Gov. Chris Sununu vetoed seven bills last session. (Courtesy)
This story was updated Jan. 5 at 1:49 p.m. to correct the number of vetoes taken up by lawmakers on Wednesday.
State lawmakers upheld all six of Gov. Chris Sununu’s remaining 2021 vetoes Wednesday, failing to override Sununu’s rejections of bills to move the state’s primary date and overhaul the gun background check system.
But one vetoed bill nearly made it across the finish line. Senate Bill 38, which would allow medical marijuana dispensaries to register as for-profit companies and not nonprofits, received an override vote in the Senate, 19-5. It narrowly failed to clear the two-thirds vote threshold in the House, with 66.57 percent of House representatives voting to override (229-115) – just short of the required 66.66 percent.

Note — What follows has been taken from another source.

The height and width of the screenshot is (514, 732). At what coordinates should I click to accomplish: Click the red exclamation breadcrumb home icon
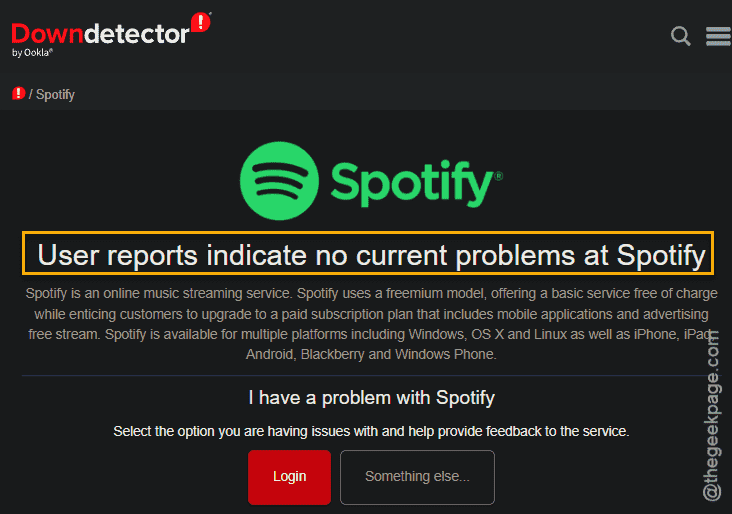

Under current law, the medical marijuana dispensaries in New Hampshire, known as “alternative treatment centers,” must be registered as nonprofits. Supporters of SB 38 say that limitation has caused financial hardship for the dispensaries.
The override gathered overwhelming support in the Senate – a rarity for cannabis-related decisions. But it split Republican House members.
Other veto override attempts Wednesday were not as close. House lawmakers voted in large numbers against overriding a vetoed bill to move the state primary up from September to August, 38-313.
And both chambers upheld Sununu’s vetoes on two bills, Senate Bill 141 and House Bill 334, that would have eliminated the state’s “Gun Line” – the background check system for all buyers of handguns in New Hampshire run by the State Police. The bills would have instead sent the handgun background checks to the FBI’s National Instant Criminal Background Check System, which firearms rights groups argue is more efficient and less susceptible to backlogs.
Sen. Bob Giuda argued the bill should pass because the federal system was already sufficient.
“Anything that our state government does with respect to the sale and purchase of firearms is subject to federal registries,” Giuda, a Warren Republican, said. “Unfortunately, it’s also subjected to a review in-state in which 170,000 of our citizens have records that are unresolved.”
To Democrats, though, scrapping the state checklist would remove a critical oversight mechanism, an action they said could lead to prohibited residents being allowed to acquire firearms.
The Senate failed to override by the two-thirds threshold, with 13 votes in favor of an override and 11 against. The House also failed to override, 212-138.